_WHAT TO DO_
Find every line in the material below that contains the word "item", and copy each one out.

_DATA LISTING_
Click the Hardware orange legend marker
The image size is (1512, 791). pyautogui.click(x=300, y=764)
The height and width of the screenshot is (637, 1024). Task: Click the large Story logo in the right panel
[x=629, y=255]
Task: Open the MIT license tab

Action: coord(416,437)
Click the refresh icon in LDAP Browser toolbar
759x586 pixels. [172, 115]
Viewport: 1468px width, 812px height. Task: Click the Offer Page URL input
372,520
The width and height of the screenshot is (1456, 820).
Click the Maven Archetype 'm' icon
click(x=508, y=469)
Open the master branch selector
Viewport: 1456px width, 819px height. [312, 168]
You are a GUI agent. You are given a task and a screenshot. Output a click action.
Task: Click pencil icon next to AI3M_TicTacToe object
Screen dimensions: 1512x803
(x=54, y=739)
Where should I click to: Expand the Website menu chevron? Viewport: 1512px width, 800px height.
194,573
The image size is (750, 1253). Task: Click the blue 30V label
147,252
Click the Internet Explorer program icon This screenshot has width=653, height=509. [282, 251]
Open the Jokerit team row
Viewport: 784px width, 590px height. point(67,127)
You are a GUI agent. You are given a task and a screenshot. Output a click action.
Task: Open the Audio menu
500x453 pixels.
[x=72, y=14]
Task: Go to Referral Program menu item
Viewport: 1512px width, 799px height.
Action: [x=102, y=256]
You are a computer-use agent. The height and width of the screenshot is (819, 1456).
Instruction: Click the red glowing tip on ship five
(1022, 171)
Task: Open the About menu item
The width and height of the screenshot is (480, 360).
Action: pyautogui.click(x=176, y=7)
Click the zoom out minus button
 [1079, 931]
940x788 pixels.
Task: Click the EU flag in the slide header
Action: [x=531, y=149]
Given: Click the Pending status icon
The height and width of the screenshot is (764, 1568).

_WORKED ANSWER_
Task: Go to Referral Program menu item
Task: Open the About menu item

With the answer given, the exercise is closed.